Some historical facts about turnips

It is believed that turnip has been cultivated since the 15th century in India, where it was originally grown for the consumption of its seeds. Despite some uncertainty about the origin of turnips due to the lack of archaeological evidence, it is assumed that turnips were also widely grown during the Roman Empire.

Today, turnips are used all over the world in a variety of dishes. In Turkey, turnips are used in a popular vegetable drink called şalgam, while in Italy the usual side dish is made using chopped turnips marinated in grape juice. Turnip is also often found in many other cuisines around the world, including dishes from India, Pakistan and Japan.

Besides culinary use, turnips also play a role in some traditions. For example, during Halloween celebrations in Scotland and Ireland, turnip lights are cut and used with candles. During Samhayn, the Gaelic festival, at the end of the harvest season (April 30), faces are cut out on large turnips and placed in windows to scare away evil spirits.


Where to find and how to cook turnips


Possible Turnip Health Damage, Side Effects and Contraindications

In rare cases, some people may be allergic to turnips. If you experience symptoms of a food allergy, such as a rash, itching, or swelling after consuming a turnip, stop using it immediately and consult a doctor.

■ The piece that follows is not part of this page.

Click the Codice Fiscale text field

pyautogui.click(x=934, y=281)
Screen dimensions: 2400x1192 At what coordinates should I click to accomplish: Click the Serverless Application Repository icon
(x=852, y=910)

Cruciferous vegetables, such as turnips, are also considered goitrogenic, which means they can interfere with the production of thyroid hormones. Although you will probably need to eat a huge amount of raw turnips or other cruciferous vegetables to experience hypothyroidism. But those who have thyroid disease should not “lean” on turnips. Eat one or two servings of turnip per day and eat it cooked rather than raw to minimize potential health hazards.

Finally, it is worth noting that a sudden increase in fiber intake can cause flatulence for some people. It is better to increase your intake of foods high in fiber, such as turnips, slowly, drink plenty of water and think about reducing your intake if you begin to experience any adverse side effects.



So, we examined what turnip is, its benefits and harms to human health. Summarize:

  • Turnip is a root vegetable that can be prepared and consumed in various ways.
  • Turnip is a low-calorie vegetable that contains a lot of fiber, vitamin C, potassium and manganese.
  • Health benefits of turnips include: improving immunity, improving bowel function, losing weight and improving heart health. Turnips may also contain anti-cancer compounds that can help protect against several types of cancer.
  • In Ayurveda and traditional Chinese medicine, turnip is used to stimulate digestion, stimulate bowel movement and help cleanse.